10 years I've worked where I currently work. (I won't say the name of the place)
Been working Pay Roll for the last 5 or 6 years. I started off as a Record Keeper and worked my way up to Pay Roll. Can't say I enjoy it all that much but the money ain't too bad and considering I spent the last 4 years climbing out of debt, I needed the money pretty badly.
This year I received Long Term Service leave. I spent a month in Tokyo this past April and have started wondering "I'm 33 years old; what am I doing with my life?"
Everyone around me is either married, has kids, has a mortgage or what not. Meanwhile I'm the last bachelor of my friends and am completely unsure about what I'm doing long term.

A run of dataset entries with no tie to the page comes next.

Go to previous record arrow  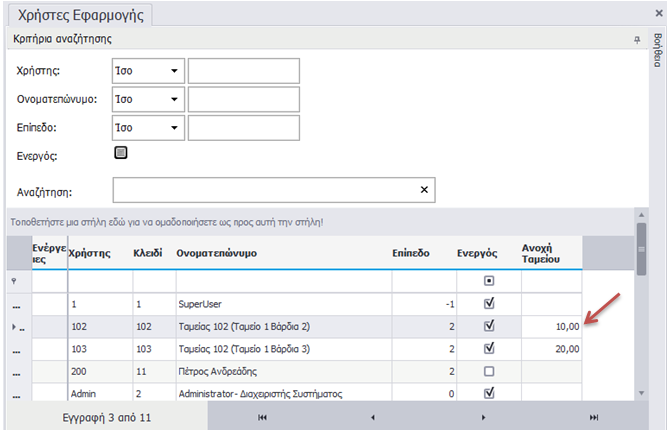pos(372,417)
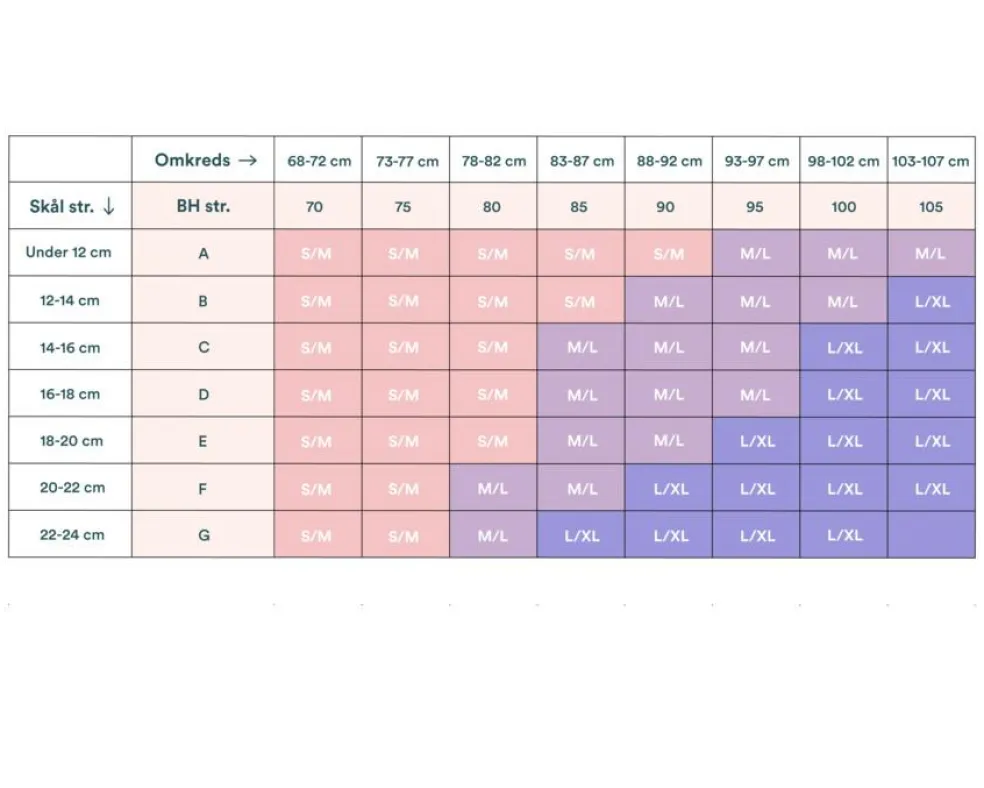Select L/XL cell for B cup, size 105
The image size is (984, 788).
click(x=931, y=301)
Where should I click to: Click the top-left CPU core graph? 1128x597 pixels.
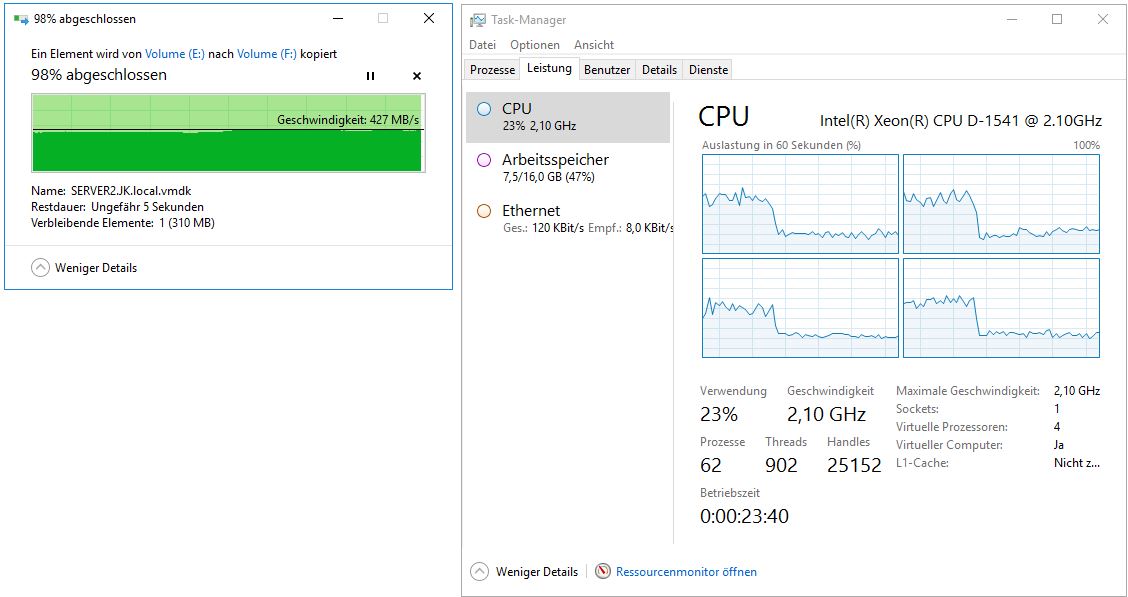800,204
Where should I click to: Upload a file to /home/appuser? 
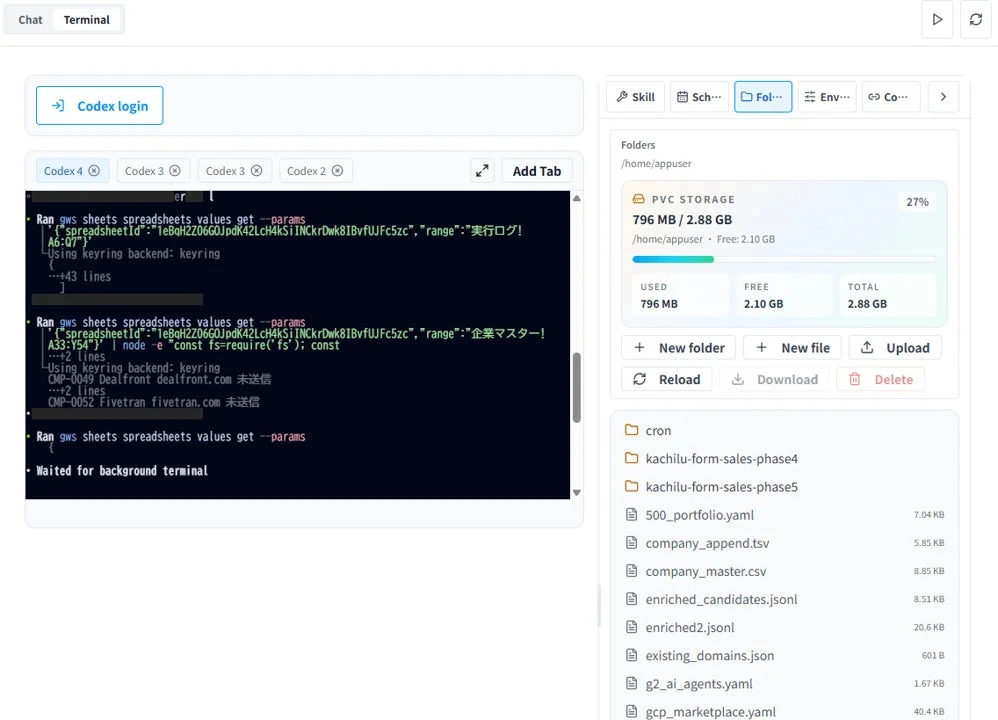[895, 347]
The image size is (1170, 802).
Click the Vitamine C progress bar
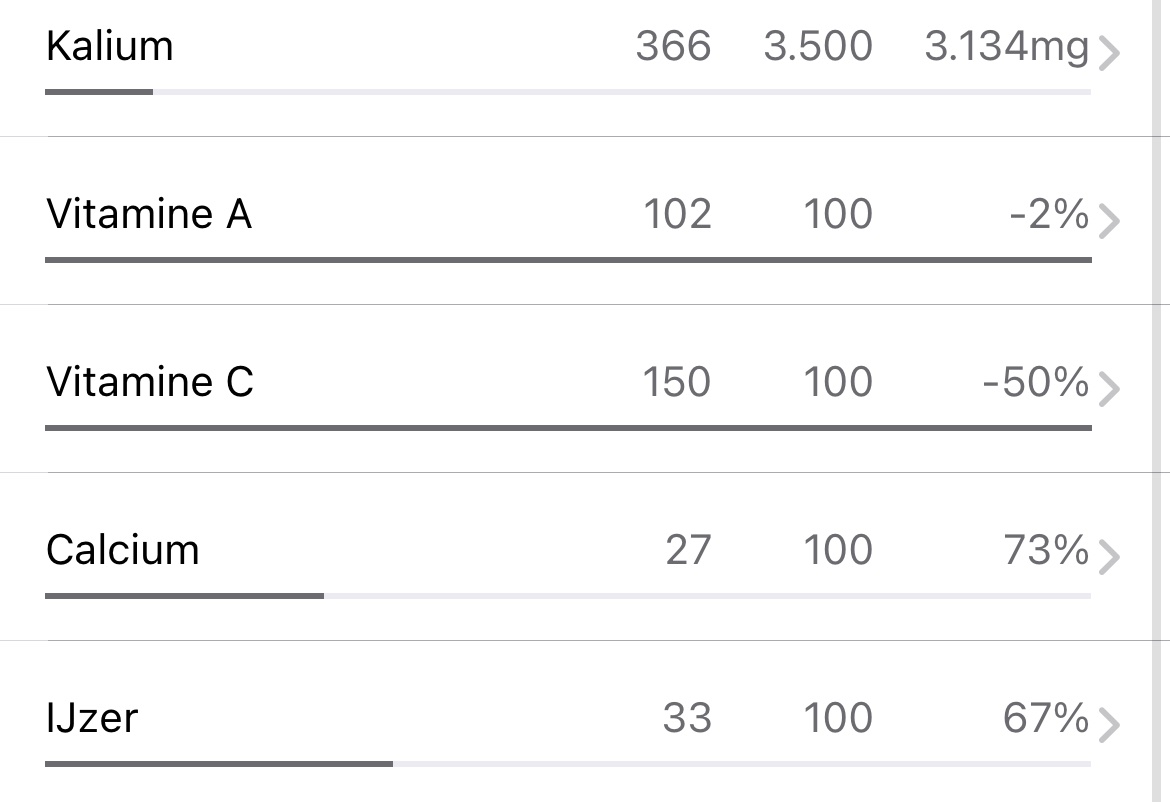point(568,428)
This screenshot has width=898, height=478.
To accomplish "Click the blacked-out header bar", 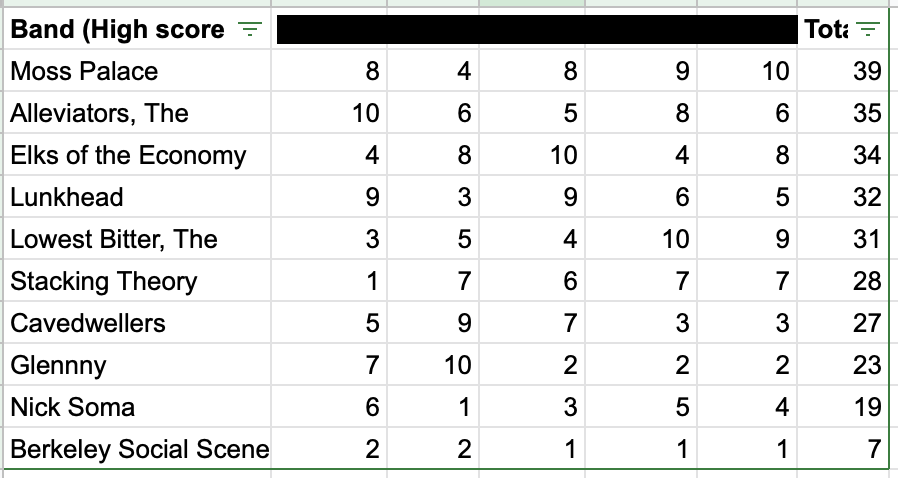I will tap(537, 29).
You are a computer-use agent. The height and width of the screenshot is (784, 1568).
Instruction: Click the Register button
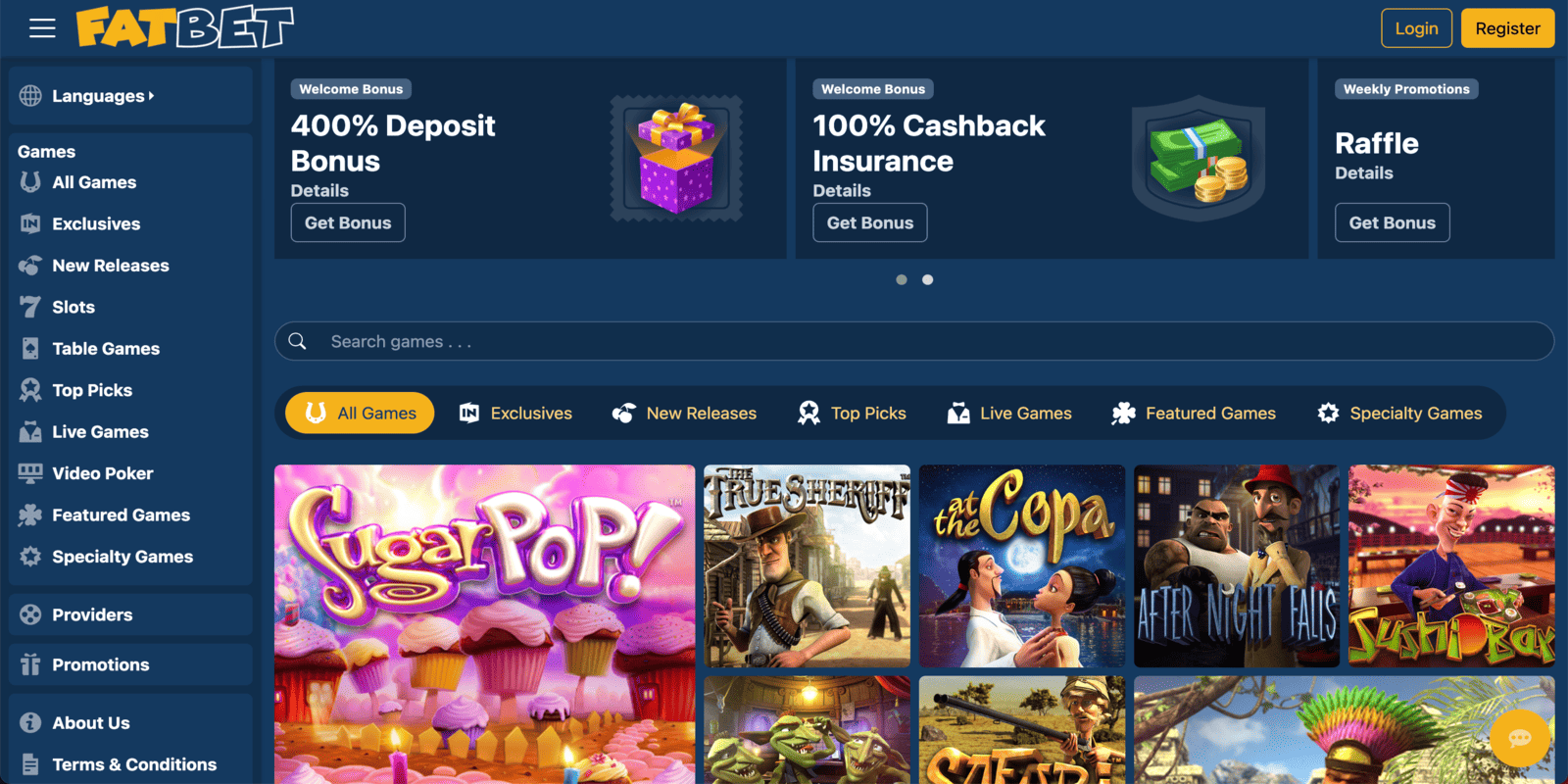[x=1507, y=28]
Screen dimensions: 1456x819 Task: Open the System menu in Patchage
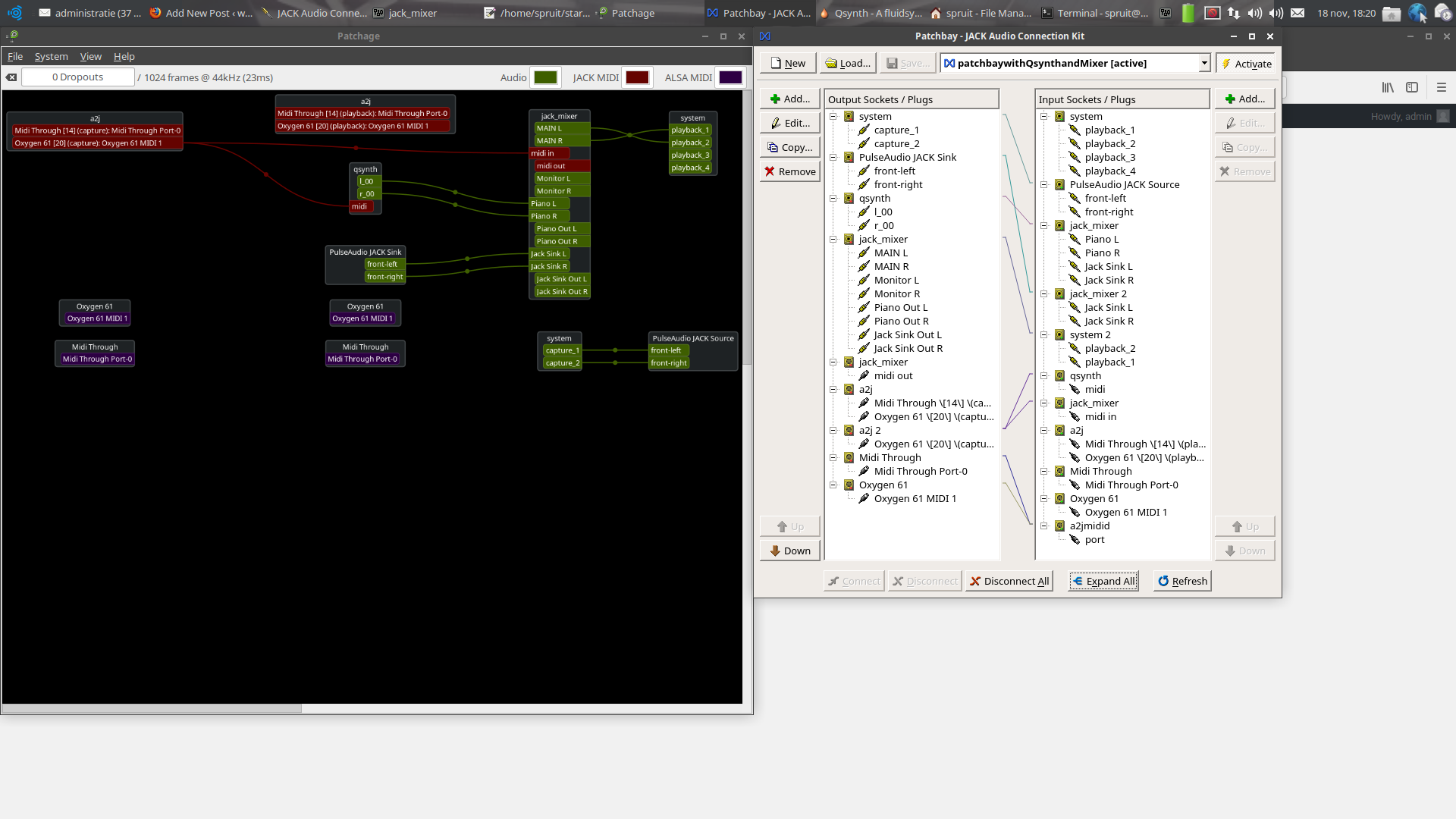coord(51,57)
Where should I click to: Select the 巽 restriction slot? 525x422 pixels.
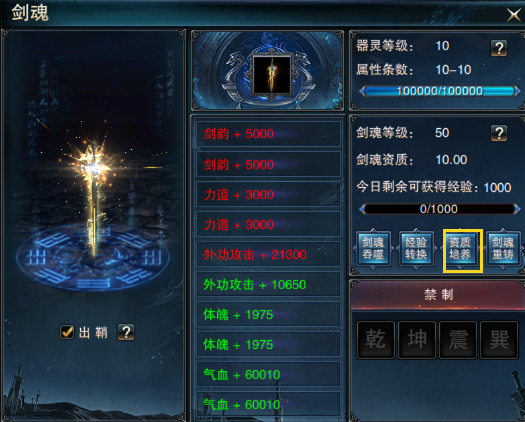coord(499,340)

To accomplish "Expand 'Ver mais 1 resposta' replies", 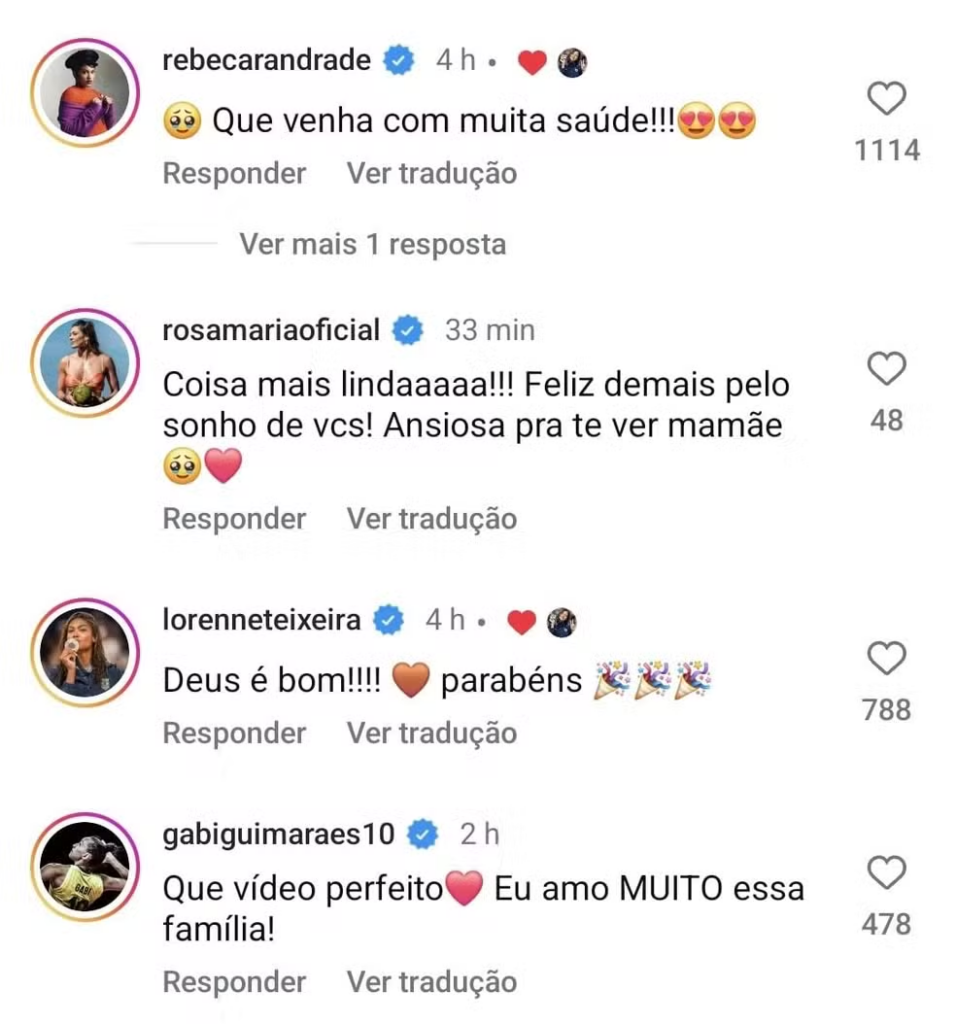I will click(x=372, y=244).
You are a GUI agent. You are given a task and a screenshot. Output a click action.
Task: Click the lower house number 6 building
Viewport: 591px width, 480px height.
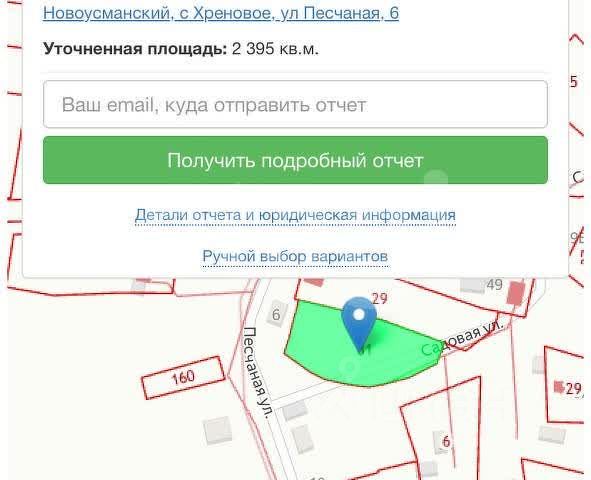pyautogui.click(x=443, y=442)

I've been studying Japanese for 6 years now and kind of want to make the jump to Japan just to see if I could survive there...but I have no idea what I would do. I've never taught before (which I've heard teaching English is the easiest way in) so yeah, I'm sort of in that in-between point of "what am I doing?"
If I could find a way to make a living out of it, I would love to be translating for a living. But I have no idea how to even get a foot into that industry.
I have no family (of my own). No mortgage to speak off. No relationship to speak off. Part of me wants to quit but the other part of me thinks "why give up something secure for something that isn't secure?"
Those sort of life questions I've been facing lately. I wouldn't say I completely hate my job. Sure there are people there who annoy me, but I get along well enough with everyone and I do have a good standing within the company (I don't look for trouble, I keep my nose clean and do my job) but there is just a part of me that wonders "is this it for the next 30 years of my life?"